Thirdly, in the instant case, by order the A.O. had directed the concerned assessee to deposit 15% of such disputed demand for the AY 2014-15, and for the AY 2015-16, despite the request of the assessee that less than 15 percent of the disputed demand should be required. Since, aggrieved by both the orders, the petitioner had approached the Principal Commissioner of Income Tax. However, the CIT without examining the interrelationship between Circular dated 29.2.2016 and Circular No.1914, has dismissed the petition filed by the petitioner.

AO has to support his contention that No Hardship Exists while refusing stay of demand

Fourthly, in the orders, the A.O. has opined that “no hardship existed” in the instant case, the opinion of the A.O. is merely a conclusion, which was without any support by any reason. Therefore, this part of the disputed orders is a non-speaking order. Lastly, even the order is legally unmanageable. For, the learned principal Commissioner of Income Tax has failed to notice the interrelationship between the two above mentioned Circulars. Further, the learned principal Commissioner of Income Tax has relied upon a pronouncement in the case of M/s.Teleradiology Solutions Pvt. Ltd., v.
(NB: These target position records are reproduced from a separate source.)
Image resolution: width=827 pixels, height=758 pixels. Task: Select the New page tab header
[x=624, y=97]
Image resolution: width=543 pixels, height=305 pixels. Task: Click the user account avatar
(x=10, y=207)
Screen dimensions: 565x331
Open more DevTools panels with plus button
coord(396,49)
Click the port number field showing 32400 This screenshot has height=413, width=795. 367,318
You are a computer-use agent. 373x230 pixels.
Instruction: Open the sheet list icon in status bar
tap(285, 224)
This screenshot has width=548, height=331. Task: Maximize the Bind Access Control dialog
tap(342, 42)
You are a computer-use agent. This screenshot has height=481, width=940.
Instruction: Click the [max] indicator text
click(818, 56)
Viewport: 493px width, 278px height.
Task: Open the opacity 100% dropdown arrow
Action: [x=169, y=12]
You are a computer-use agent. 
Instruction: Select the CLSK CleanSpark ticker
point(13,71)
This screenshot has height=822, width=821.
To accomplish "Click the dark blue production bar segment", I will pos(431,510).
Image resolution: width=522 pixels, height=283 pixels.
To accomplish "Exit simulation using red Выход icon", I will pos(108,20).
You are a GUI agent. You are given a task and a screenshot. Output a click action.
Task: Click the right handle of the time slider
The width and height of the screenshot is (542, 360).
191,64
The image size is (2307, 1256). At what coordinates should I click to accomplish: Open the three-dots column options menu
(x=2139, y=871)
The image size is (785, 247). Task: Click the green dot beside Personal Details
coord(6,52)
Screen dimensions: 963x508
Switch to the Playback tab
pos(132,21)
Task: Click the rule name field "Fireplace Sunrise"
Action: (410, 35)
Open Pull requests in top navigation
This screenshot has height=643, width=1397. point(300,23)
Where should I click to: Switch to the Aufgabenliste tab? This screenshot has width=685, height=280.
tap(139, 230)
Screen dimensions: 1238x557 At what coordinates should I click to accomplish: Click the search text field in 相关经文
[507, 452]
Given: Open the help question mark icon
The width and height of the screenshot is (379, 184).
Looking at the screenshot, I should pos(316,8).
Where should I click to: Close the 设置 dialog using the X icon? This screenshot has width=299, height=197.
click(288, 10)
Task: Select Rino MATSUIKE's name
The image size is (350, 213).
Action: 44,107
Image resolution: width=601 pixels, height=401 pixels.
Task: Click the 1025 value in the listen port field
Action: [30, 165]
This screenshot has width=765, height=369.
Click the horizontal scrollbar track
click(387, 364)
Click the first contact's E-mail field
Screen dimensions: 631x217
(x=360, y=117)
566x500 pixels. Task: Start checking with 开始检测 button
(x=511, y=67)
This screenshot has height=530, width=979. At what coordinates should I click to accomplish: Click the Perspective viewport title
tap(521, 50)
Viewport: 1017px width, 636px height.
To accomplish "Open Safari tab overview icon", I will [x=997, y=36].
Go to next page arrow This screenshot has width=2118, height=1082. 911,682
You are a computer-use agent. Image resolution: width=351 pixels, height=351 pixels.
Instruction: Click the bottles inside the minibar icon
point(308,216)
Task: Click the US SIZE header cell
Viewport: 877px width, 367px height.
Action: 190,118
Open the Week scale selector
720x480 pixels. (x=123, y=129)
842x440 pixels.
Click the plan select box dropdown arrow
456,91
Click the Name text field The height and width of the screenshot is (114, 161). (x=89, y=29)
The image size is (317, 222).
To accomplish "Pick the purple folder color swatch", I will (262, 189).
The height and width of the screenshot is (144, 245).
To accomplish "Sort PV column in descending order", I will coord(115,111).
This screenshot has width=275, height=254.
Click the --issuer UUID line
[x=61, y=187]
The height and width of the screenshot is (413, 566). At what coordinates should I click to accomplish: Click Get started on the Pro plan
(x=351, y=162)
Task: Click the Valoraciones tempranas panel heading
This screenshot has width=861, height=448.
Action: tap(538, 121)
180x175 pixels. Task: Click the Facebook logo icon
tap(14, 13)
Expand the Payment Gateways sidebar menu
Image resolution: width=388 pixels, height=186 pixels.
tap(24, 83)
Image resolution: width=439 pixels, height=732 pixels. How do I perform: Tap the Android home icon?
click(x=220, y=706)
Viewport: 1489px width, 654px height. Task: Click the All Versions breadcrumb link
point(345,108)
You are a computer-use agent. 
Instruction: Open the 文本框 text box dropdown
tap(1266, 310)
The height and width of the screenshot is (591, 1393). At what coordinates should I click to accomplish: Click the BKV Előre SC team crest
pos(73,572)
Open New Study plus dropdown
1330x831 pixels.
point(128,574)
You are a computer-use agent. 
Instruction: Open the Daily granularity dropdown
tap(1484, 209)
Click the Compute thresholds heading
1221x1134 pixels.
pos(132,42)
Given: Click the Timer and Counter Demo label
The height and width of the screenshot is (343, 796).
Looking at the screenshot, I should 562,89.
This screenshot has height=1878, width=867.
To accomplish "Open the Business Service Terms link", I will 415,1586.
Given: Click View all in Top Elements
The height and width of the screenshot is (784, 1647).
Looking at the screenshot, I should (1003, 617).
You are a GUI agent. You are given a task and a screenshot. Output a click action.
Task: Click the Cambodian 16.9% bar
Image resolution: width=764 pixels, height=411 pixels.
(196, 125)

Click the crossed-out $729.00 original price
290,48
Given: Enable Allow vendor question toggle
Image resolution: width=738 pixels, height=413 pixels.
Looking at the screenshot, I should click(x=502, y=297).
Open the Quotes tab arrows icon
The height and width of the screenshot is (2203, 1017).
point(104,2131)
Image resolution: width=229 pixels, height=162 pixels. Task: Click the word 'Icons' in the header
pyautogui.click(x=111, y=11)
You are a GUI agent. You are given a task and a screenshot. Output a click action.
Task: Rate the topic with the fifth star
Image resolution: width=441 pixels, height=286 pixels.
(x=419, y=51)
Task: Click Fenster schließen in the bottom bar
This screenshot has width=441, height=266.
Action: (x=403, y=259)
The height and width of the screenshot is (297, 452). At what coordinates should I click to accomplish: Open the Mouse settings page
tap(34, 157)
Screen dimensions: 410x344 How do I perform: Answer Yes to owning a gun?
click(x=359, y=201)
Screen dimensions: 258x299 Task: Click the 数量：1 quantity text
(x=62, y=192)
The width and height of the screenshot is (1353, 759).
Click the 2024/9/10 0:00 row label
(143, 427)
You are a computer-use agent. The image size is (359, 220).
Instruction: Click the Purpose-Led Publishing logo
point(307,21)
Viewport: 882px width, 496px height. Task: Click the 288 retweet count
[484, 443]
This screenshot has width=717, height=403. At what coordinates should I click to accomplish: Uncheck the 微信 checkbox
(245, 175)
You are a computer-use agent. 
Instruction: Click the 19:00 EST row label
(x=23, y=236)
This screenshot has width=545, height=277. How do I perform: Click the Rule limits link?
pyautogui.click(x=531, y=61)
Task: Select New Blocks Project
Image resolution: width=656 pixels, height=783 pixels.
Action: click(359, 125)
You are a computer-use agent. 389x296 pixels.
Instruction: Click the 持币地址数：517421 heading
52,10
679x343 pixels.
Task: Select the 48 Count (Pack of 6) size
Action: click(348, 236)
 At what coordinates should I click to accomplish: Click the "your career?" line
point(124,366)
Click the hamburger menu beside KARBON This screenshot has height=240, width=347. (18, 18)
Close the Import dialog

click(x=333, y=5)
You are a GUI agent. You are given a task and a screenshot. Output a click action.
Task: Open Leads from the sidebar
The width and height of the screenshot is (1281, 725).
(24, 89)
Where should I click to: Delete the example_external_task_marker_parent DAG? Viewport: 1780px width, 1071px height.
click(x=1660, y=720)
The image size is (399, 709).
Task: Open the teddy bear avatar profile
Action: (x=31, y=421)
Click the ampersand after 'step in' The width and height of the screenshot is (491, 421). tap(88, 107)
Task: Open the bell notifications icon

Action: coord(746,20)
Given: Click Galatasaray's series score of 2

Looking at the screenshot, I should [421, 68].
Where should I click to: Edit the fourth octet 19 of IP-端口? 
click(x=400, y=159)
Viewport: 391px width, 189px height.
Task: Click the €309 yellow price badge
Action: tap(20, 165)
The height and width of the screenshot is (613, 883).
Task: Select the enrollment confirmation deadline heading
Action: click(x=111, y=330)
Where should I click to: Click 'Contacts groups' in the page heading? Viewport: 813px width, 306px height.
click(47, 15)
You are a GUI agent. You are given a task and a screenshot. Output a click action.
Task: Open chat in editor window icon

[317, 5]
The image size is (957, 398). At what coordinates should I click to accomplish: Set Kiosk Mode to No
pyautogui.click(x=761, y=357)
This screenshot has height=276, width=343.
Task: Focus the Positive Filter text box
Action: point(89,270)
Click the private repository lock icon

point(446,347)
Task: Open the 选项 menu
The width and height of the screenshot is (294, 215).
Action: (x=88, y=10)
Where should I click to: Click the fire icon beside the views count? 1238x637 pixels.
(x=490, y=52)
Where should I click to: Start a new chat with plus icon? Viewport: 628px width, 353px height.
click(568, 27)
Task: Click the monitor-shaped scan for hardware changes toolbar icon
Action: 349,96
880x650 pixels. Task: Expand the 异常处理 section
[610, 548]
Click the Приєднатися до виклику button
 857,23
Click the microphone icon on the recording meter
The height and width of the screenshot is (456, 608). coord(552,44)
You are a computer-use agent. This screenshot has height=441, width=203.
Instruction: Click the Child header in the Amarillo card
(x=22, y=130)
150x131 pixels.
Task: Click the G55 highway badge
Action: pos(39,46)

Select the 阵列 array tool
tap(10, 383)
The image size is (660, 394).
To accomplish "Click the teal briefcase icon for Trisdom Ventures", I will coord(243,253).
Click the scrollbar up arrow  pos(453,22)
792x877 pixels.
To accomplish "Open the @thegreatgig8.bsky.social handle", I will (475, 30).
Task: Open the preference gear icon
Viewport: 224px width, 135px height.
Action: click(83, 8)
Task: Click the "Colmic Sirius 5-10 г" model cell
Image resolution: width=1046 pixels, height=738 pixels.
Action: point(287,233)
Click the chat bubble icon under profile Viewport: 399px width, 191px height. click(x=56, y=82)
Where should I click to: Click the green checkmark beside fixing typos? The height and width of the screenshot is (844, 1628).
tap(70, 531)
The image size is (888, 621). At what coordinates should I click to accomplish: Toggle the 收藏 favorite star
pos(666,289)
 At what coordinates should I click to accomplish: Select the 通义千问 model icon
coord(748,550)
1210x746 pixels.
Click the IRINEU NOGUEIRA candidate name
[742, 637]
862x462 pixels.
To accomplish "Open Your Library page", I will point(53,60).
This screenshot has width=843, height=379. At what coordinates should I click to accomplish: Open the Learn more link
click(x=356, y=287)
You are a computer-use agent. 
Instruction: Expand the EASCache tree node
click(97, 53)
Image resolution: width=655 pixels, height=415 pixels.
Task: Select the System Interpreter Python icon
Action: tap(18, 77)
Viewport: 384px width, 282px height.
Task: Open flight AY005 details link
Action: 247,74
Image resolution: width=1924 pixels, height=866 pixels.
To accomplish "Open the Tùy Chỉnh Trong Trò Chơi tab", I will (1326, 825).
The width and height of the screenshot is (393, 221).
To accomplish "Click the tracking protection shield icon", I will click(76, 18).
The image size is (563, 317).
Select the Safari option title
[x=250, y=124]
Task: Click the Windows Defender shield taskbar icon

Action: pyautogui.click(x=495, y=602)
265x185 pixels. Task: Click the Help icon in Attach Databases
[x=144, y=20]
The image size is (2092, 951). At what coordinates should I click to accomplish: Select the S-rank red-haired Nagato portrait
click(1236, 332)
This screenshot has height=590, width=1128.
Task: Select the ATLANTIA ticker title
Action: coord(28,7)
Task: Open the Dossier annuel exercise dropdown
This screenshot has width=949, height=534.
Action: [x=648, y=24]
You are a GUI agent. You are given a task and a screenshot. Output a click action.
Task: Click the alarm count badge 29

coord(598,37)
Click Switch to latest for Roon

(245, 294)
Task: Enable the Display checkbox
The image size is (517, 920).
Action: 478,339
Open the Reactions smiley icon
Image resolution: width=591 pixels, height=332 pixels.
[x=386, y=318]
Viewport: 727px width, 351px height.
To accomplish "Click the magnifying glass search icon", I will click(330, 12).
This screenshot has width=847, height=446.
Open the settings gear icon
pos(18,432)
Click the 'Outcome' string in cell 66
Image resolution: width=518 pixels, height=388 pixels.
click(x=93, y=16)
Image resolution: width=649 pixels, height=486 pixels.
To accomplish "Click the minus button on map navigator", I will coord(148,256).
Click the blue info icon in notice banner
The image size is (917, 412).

DCIT Circle-12(4) & Others (Writ Petition NO.26370/2015. But, the said pronouncement does not deal with the issue raised before the Principal CIT. Hence, the impugned orders deserve to be interfered with by this Court.

HELD by the High Court allowing the petition:

Undoubtedly, the instant case raises the issue to balance the interest of the assessee and the interest of the Revenue. Unnecessary to say, the department does have the obligation to realize the assessed amount of income tax from the concerned assessee. However, while trying to realize the said assessed income tax amount, the department can’t be permitted, and the same has not been permitted by above mentioned the Circulars, to act like a Shylock. It is indeed to balance the interests, Circular No.1914, and Circular dated 29.2.2016 has prescribed certain guidelines.